La Casa de los Reptiles estaba oscura, pero no cerrada. Hice ruido cuando entré y oí a la chica, asustada, preguntar:

—¿Quién está ahí?

—Soy yo —respondí.

Y oí su jadeo y que decía:

—¡Dios mío! Ahora también por la noche.

—Creo que sí —dije.

Y, entonces, vi el resplandor de una luz que ella encendió con un mechero y, luego, la luz se hizo firme y vi que había encendido una vela. Debió de sacarla de su bolsillo. La puso en el banco.

—Bien —dije—, me alegro de que tenga luz.

Debía de estar durmiendo sobre el banco, ya que se estiró y luego dijo:

—Vamos. También podría sentarse aquí.

Así que avancé y me senté a su lado. Podía sentir cómo me temblaban las manos. Esperaba que ella no lo notara. Estuvimos un rato en silencio, sentados en el banco. No podía ver los reptiles en sus jaulas de cristal, tampoco hacían ningún ruido. La habitación estaba en silencio. La luz de la llama de la vela se movía sobre su rostro. Finalmente, habló:

—No debería estar usted en el zoo por la noche —dijo.

La miré.

—Tampoco usted.

Se miró las manos, que estaban cerradas sobre su regazo. Había algo delicado en su gesto. Lo había visto muchas veces en las viejas películas. Mary Pickford. Ella me miró. La luz de las velas suavizaba un poco la intensidad de su mirada.

—¿Por qué vino aquí? —me preguntó.

La miré largo rato antes de hablar y luego contesté:

—Por culpa de las palabras que utilizó usted el otro día. No he conseguido quitármelas de la cabeza. Usted dijo que iba a «memorizar su vida».

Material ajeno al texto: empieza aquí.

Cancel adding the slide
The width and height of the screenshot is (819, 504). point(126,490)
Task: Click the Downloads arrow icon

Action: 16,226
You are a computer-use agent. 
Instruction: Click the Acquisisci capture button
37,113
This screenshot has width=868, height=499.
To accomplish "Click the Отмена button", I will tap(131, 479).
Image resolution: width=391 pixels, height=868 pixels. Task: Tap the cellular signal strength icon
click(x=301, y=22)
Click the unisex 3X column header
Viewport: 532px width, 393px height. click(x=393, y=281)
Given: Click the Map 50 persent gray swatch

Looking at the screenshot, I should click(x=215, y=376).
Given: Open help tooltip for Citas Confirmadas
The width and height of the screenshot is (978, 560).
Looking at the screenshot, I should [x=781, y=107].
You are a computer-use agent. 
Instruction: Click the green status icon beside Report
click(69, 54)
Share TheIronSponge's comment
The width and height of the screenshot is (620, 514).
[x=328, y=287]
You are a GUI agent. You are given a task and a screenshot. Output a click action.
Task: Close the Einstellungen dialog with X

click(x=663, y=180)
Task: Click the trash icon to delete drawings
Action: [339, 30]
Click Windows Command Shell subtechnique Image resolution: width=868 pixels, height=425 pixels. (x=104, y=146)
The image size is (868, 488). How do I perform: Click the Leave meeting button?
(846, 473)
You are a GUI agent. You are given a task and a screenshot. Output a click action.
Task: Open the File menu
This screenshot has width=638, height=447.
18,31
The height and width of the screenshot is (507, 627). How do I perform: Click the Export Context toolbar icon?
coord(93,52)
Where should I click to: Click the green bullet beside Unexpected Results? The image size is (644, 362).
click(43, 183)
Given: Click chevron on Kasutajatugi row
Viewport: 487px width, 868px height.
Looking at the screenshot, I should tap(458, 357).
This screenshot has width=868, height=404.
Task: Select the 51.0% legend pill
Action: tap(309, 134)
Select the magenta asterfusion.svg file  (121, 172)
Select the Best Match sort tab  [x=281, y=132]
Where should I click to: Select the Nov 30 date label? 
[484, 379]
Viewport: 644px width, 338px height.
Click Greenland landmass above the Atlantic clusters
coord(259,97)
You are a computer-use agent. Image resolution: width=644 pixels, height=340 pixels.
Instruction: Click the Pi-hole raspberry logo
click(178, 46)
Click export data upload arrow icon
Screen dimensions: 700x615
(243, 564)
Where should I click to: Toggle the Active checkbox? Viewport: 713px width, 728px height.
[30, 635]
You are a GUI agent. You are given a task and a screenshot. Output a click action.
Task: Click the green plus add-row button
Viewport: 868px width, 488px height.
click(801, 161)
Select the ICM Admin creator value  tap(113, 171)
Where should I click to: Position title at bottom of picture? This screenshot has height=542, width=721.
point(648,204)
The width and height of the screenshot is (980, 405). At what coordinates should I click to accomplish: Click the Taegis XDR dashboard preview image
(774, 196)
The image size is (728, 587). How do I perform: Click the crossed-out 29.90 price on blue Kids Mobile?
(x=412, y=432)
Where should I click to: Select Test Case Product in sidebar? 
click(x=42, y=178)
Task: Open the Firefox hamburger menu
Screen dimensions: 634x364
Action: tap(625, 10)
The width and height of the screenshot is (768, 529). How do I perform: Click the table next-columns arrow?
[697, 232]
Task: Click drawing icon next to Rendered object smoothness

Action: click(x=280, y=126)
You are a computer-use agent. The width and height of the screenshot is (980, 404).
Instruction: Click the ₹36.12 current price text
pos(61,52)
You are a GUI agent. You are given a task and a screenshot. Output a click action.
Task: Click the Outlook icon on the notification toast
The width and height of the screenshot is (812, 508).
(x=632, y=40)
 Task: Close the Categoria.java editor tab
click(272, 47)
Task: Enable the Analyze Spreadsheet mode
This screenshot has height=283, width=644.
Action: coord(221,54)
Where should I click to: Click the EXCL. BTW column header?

Hizo una señal afirmativa con la cabeza.

—Al principio, no sabía lo que eso significaba —proseguí—, pero creo que ahora sí lo sé. De hecho, me parece que estoy intentando hacer lo mismo o algo parecido. No me refiero a mis primeros años de vida, ni a mi infancia, ni a mi vida en los internados o a cuando estaba en el colegio superior, sino la vida que estoy viviendo ahora, que he estado viviendo durante cierto tiempo. Estoy tratando de memorizar eso.

Me detuve. No sabía exactamente cómo seguir. Me miraba a la cara con atención.

—Entonces, no soy la única —dijo—. Quizás he iniciado algo.

—Sí —afirmé—, quizá lo ha hecho. Pero yo poseo algo que usted puede encontrar útil. ¿Sabe lo que es una grabadora?

—Creo que sí —respondió—. ¿No se dicen cosas y luego las repite? Es como cuando vas a una biblioteca a pedir información, y la voz que te la da no es una persona que hable entonces, sino una persona que habló algún tiempo antes.

—Sí —dije—. Eso es. Yo tengo una grabadora. Pensé que quizá le gustaría probarla.

—¿La ha traído ahora? —preguntó.

—Sí —respondí.

—Bien —dijo—. Eso podría ser interesante, pero necesitaremos luz.

Se levantó del banco, cruzó la habitación, se salió del resplandor de la vela y oí que abría algo. Y, entonces, oí un «click» y la habitación se inundó de claridad. El cristal de todas las jaulas resplandecía y, dentro, todos los reptiles, las iguanas, la pitón, los lagartos, los pesados cocodrilos marrones, permanecían sentados, inmóviles, en silencio entre toda aquella vegetación sintética. Volvió al banco y se sentó a mi lado. Pude ver ahora que su pelo estaba en desorden y que había arrugas en su rostro por culpa de haber dormido en el banco. Sin embargo, aun así se la veía fresca y muy despierta.

—Veamos la grabadora —dijo.

Rebusqué en un bolsillo y la saqué.

—Aquí está —dije—. Le enseñaré cómo funciona.

Debimos de estar más de una hora allí. La grabadora la fascinaba y preguntó si podía quedársela un tiempo, pero le respondí que era imposible, que yo tenía que utilizarla en mi trabajo y que eran muy difíciles de obtener. Por un momento, estuve a punto de decirle algo de la lectura y la escritura, mas algo me contuvo. Quizá se lo diría en otro instante. Cuando le dije que era hora de volver a donde yo vivía, preguntó:

—¿Dónde vive? ¿Dónde trabaja?

—En la Universidad de Nueva York —respondí—. Sólo estoy allí temporalmente este verano. Vivo en Ohio.

—¿Qué hace en la universidad? —inquirió.

—Trabajo con películas antiguas —le dije—. ¿Sabe lo que son películas?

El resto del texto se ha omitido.